Vagus nerve stimulation (VNS) is a promising neuromodulatory approach to enhance motor recovery after stroke [4]. Originally developed for epilepsy management, VNS involves the delivery of electrical impulses to the vagus nerve, which projects to key brain regions involved in neuroplasticity, including the cortex and brainstem [4]. Recent preclinical studies have shown that VNS, when combined with motor rehabilitation, enhances synaptic plasticity and promotes the reorganization of motor cortex representations in animal stroke models [45]. These findings have spurred interest in translating VNS to human stroke populations, particularly for addressing arm motor deficits.

Clinical trials exploring VNS in stroke rehabilitation have reported encouraging results [6]. Similarly, non-invasive VNS, which utilizes transcutaneous stimulation of the vagus nerve, has demonstrated feasibility and potential efficacy in early-phase studies, providing a less invasive alternative [7]. However, the literature is heterogeneous, with variations in VNS protocols (invasive vs. non-invasive, stimulation parameters), study designs, and patient populations (acute vs. chronic stroke), necessitating a comprehensive synthesis to map the current evidence base.
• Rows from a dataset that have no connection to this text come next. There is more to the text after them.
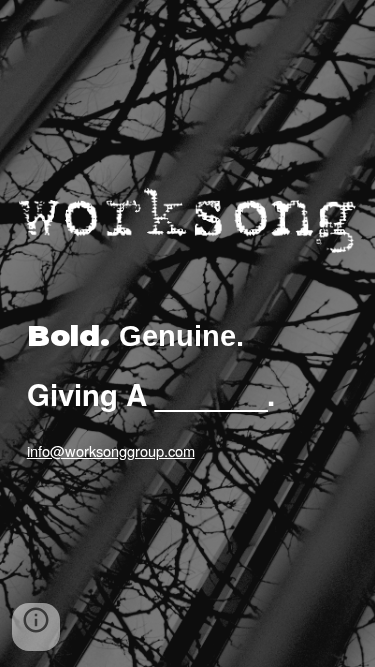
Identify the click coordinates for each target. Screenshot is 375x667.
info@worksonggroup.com (111, 450)
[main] (188, 339)
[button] (36, 627)
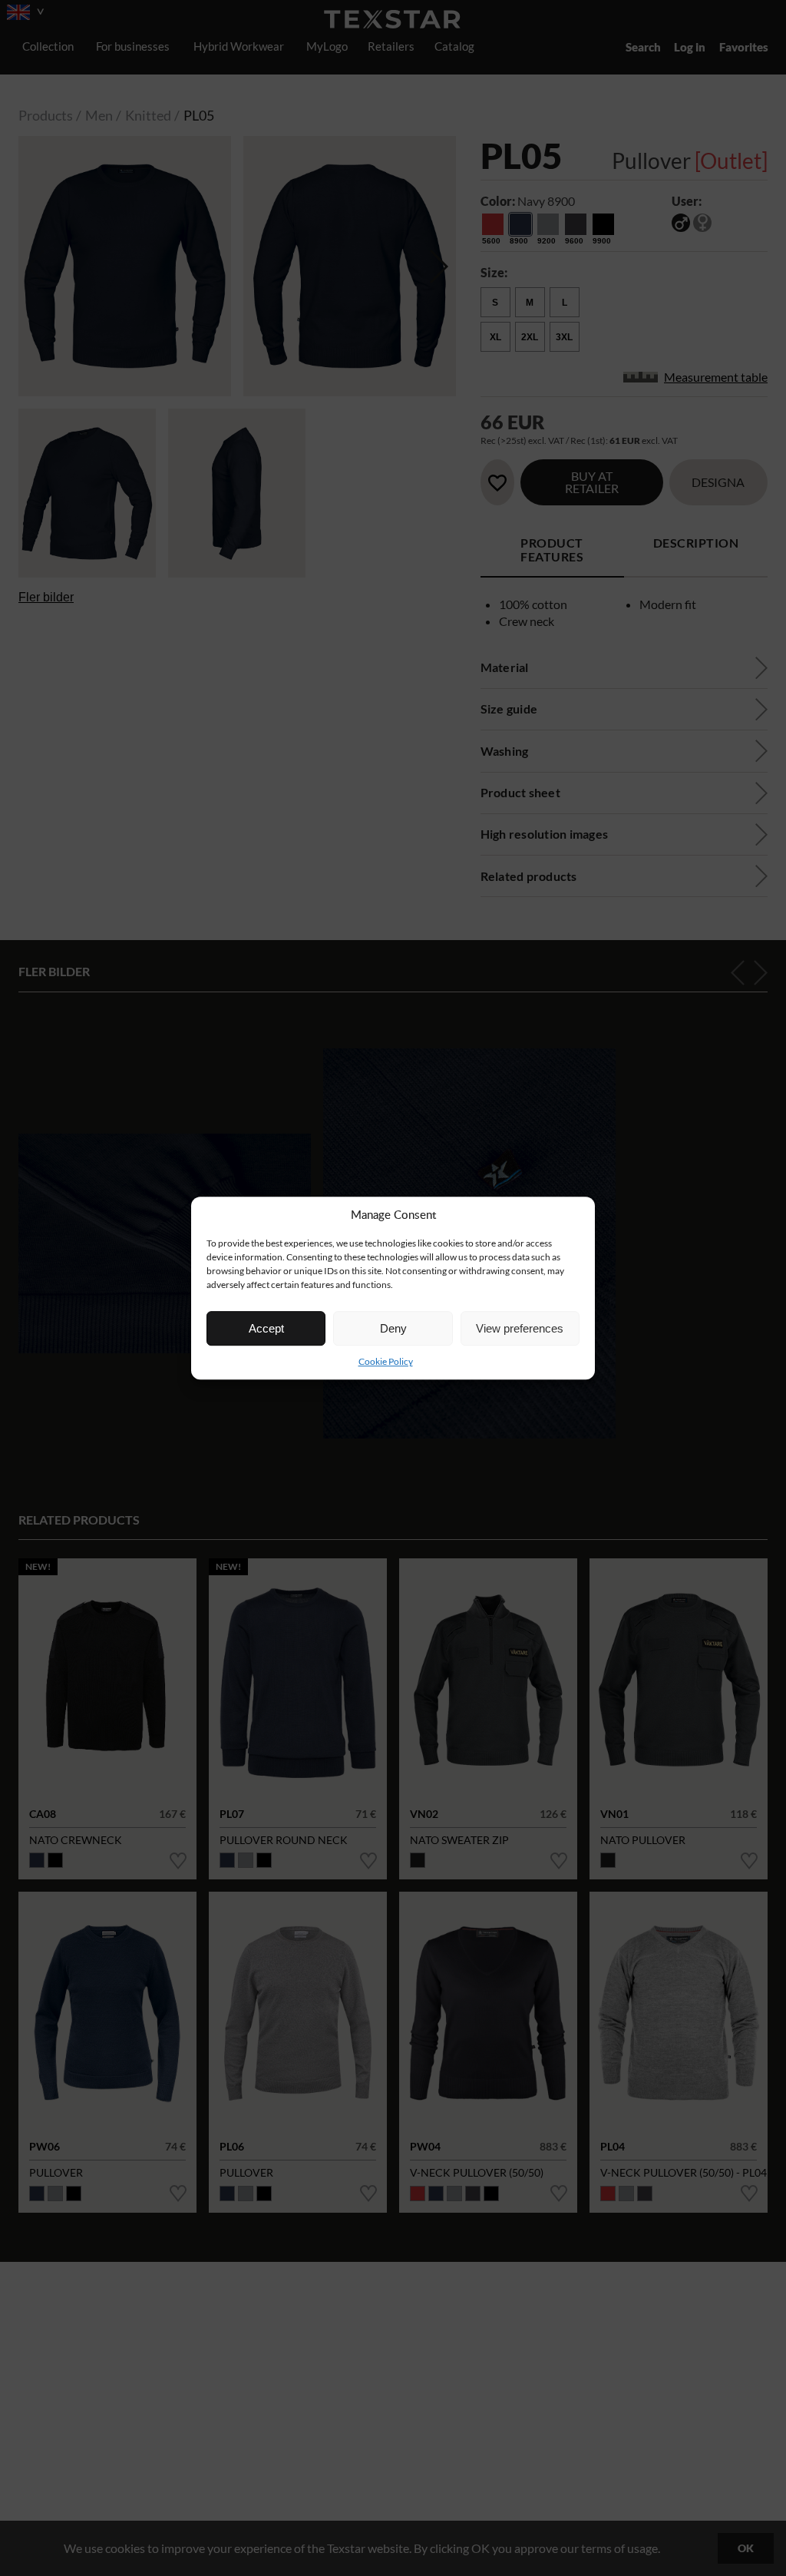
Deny (393, 1328)
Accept (266, 1328)
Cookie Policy (385, 1361)
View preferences (519, 1328)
Despite its potential, several challenges remain in understanding the role of VNS in post-stroke arm motor recovery. The optimal timing of VNS intervention (acute vs. chronic phase), the ideal stimulation parameters, and the synergy with conventional rehabilitation therapies are not well-established [8]. Additionally, patient-specific factors, such as stroke severity, lesion location, and baseline motor impairment, may influence VNS efficacy but are underexplored [8]. This scoping review maps the extent, nature, and characteristics of evidence on using VNS to improve arm motor recovery in stroke survivors. This scoping review uniquely integrates preclinical and clinical evidence up to March 2025, addressing gaps in prior reviews by including animal studies and focusing on clinical translation challenges.